When it succeeds, your enemies on the right look like ideologues, and those on the left look carping and whiny. It was a strategy pioneered by New Labour in the UK, and various grandees from that demolished movement brought it over to Oz, like typhoid.When it fails however, you’re left defenceless. Take as an example the BER. This prioritised the clever-clever idea that it could be used to pump-prime the construction sector, while providing a slightly creepy pretext to create a bunch of plaques thanking the Glorious Rudd Government for their generosity etc etc.

But the BER was hard to defend within a larger narrative – that of building a fairer, better nation through education – because it was so disconnected from the wider (and unplaquable) business of really investing in new teachers, smaller class sizes, and redistributing from elite schools. Indeed, a lot of the money for it had been taken from the public housing budget, hardly a progressive move. So when the right came gunning for it – as they always would – the BER was exposed as a disconnected ad hoc programme which was far from addressing the real defects in Australian education.

Had it been part of a comprehensive approach, a vociferous defence, targeted at the people it would benefit, could have been mounted, over the heads of News Ltd, talkback and the sheep-like commercial news channels. One could repeat that example across a range of policies. But one could also point to fights that should have been avoided but weren’t. The asylum seeker issue was one that should have been fought head on.Short-term processing facilities should have been expanded so that there was no possibility of overflow, and then the principle of asylum-seeking defended and the panic talked back to.

In other cases, a fight should have been avoided on old guerrilla warfare grounds. Why assault the mining industry head on, when -as m’esteemed colleague Bernard Keane pointed out – most of the tax increase could have been done by fiddling with existing provisions so complex that the gen public couldn’t get across them. Then, when the billionaires march, dub them the ‘whining industry’ and turn the public against them. (This after all was the approach used to de-fang the building industry watchdog, without actually abolishing it).

The Rudd government, and Ruddism, is a third flower on the now blooming bush of centre-left failure, taking its place with Obama and Gordon Brown. Yet each has done something well. Rudd could have learnt from Obama’s dogged and single-minded pursuit of a health-care bill – as opposed to the mad, inquiry driven scattershot approach. And he could have learnt from British labour’s (late) return to raising the Thatcherite boogy against the Tories – a strategy that undoubtably staved off a wipeout.

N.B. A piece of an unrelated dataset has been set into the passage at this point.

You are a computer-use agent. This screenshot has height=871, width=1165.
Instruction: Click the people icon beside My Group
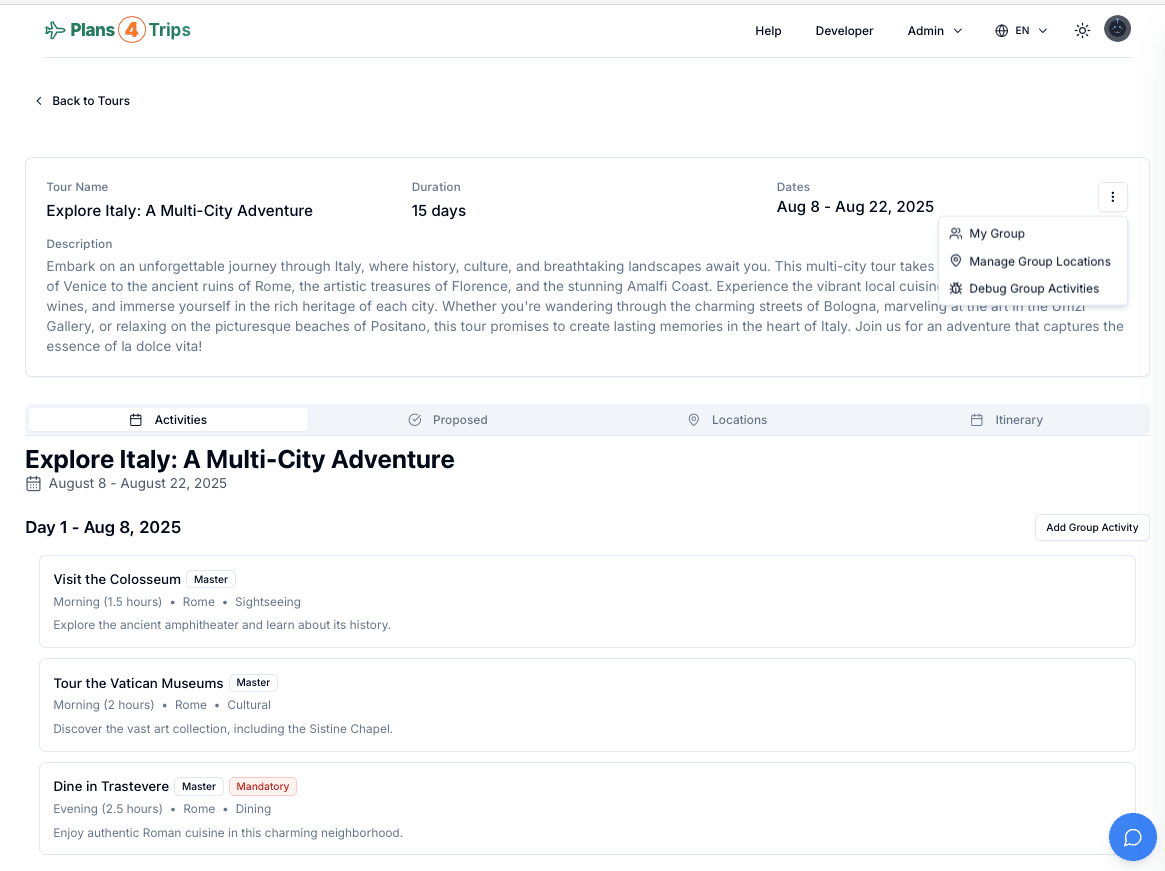coord(958,233)
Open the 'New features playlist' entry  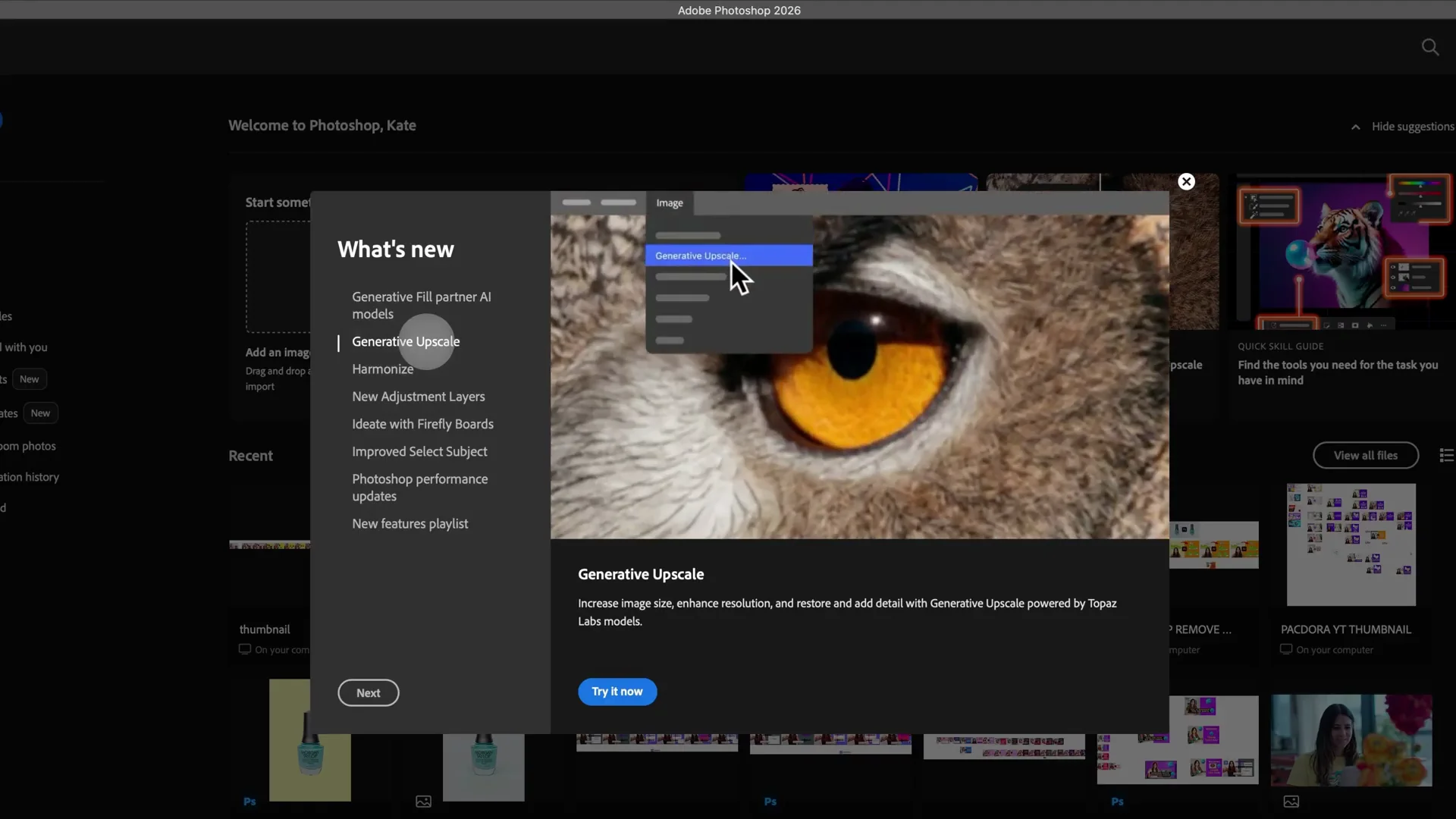(410, 523)
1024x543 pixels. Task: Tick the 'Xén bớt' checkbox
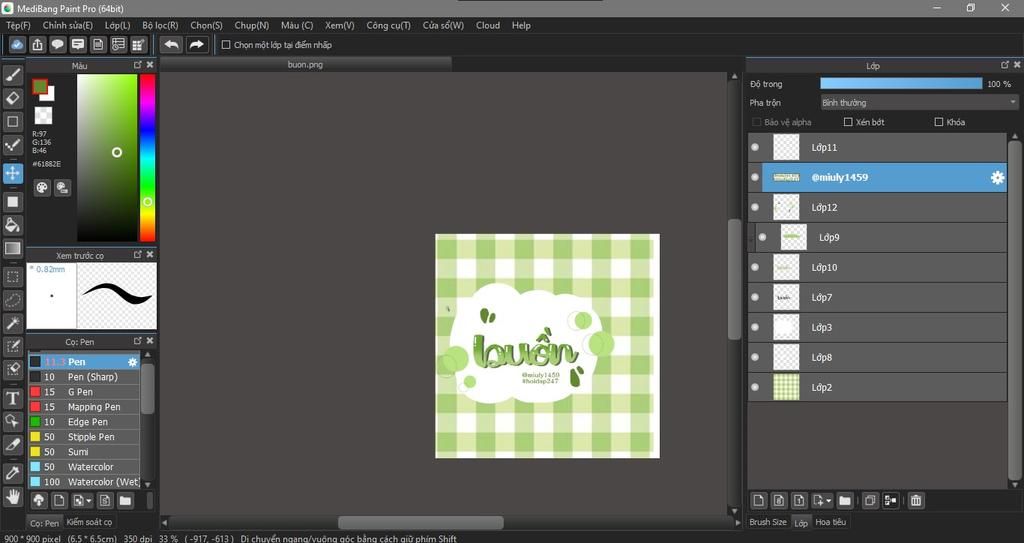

Whatever has happened (this piece is being written prior to Thursday morning’s spill), Rudd Labor limping or Gillard Labor marching with a bit more spring in its step, have only one choice: to take the fight to the Right on wages, conditions and workplace rights, almost exclusively. They have to reverse the current positioning which somehow suggests that Labor is the aberration, the Coalition the natural representatives.

Essentially, Labor has to position itself as the conservative party – in the sense of not changing something that manifestly works for – and the Libs as the party of sinister thinktanks and bold blueprints for radical change in how people live. Labor needs to run a campaign of fear, and re-establish an identification with the Australian people as its true representative.
Mind you, this is an endgame in more ways than one. Within the life of this government, it’s a desperate attempt to salvage a disastrous political encounter. But it is increasingly obvious a crisis in the western world that the mainstream parties – ossified castes of ageing student politicians – are utterly incapable of dealing with the challenges we will face in the years and decades to come.

And should Labor go down to Abbott there will be an upside – a general chuck out of the right-wing rot at the heart of the party, neocon creeps like Craig Emerson and the like.

Nevertheless, that’s a consolation prize. With a bit of hard thinking, Gillard Labor might give itself a few days of sunshine before the storm.